::: Document segment :::

# Adult ear infection



## Coco

I think I have an ear infection. Pain in and around the ear, and watery discharge. 

I could not sleep so I took 3 advils and it is helping with the pain.

What can I do to clear it up without going to the Dr for a antibiotic ?

THanks


----------



## mekasmom

There are different types of ear infections-- bacterial and fungal. And there are either inner ear infections behind the ear drum and then ear infections in the canal itself before the drum. You have to have an idea of what kind of infection you have to choose what to do for it.

In fungal infections, rubbing alcohol will actually kill off the fungus. This is what happens when you get water in the ear that grows yeast. Swimmer's ear is a canal infection of yeast. And rubbing alcohol in the ear canal will kill it. It burns, but it does work. I always just lay on the couch and pour a capful of the stuff in for that. That works if the ear drum isn't broken. As long as the ear isn't draining, the ear drum isn't broken.

Inner ear infections caused by backed up mucous, swelling and inflammation, and bacteria are treated with antibiotics. Some people use colloidal silver. The ear drum will break in these infections if you let them go long enough.

And sometimes ear pain isn't from the ear, but rather from a tooth.

The best course of action is to see your doctor to be evaluated as to which type of infection you have in which part of the ear though.


----------



## Coco

OK I will try the alcohol first, if it dosen't work I will go see the dr.

Thank you


----------



## oldasrocks

I get ear infection every year in the cold. I pour hydrogen peroxide in my ears and let it boil them out. Have done this for years.


----------



## ninny

oldasrocks said:


> I get ear infection every year in the cold. I pour hydrogen peroxide in my ears and let it boil them out. Have done this for years.

::: Data :::

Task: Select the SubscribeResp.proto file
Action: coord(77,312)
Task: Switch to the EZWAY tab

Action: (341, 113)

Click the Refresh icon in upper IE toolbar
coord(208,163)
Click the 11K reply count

:::
::: Data :::

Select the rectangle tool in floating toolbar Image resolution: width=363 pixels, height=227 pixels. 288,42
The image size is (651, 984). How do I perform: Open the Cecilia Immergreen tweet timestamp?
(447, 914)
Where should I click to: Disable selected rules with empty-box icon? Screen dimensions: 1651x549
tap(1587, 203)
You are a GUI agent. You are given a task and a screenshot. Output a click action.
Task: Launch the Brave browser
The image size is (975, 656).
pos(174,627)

:::

● **Instructions for the task**
Copy out the forum thread on adult ear infections in full, word for word.

● **Exercise answer**
# Adult ear infection



## Coco

I think I have an ear infection. Pain in and around the ear, and watery discharge. 

I could not sleep so I took 3 advils and it is helping with the pain.

What can I do to clear it up without going to the Dr for a antibiotic ?

THanks


----------



## mekasmom

There are different types of ear infections-- bacterial and fungal. And there are either inner ear infections behind the ear drum and then ear infections in the canal itself before the drum. You have to have an idea of what kind of infection you have to choose what to do for it.

In fungal infections, rubbing alcohol will actually kill off the fungus. This is what happens when you get water in the ear that grows yeast. Swimmer's ear is a canal infection of yeast. And rubbing alcohol in the ear canal will kill it. It burns, but it does work. I always just lay on the couch and pour a capful of the stuff in for that. That works if the ear drum isn't broken. As long as the ear isn't draining, the ear drum isn't broken.

Inner ear infections caused by backed up mucous, swelling and inflammation, and bacteria are treated with antibiotics. Some people use colloidal silver. The ear drum will break in these infections if you let them go long enough.

And sometimes ear pain isn't from the ear, but rather from a tooth.

The best course of action is to see your doctor to be evaluated as to which type of infection you have in which part of the ear though.


----------



## Coco

OK I will try the alcohol first, if it dosen't work I will go see the dr.

Thank you


----------



## oldasrocks

I get ear infection every year in the cold. I pour hydrogen peroxide in my ears and let it boil them out. Have done this for years.


----------



## ninny

oldasrocks said:


> I get ear infection every year in the cold. I pour hydrogen peroxide in my ears and let it boil them out. Have done this for years.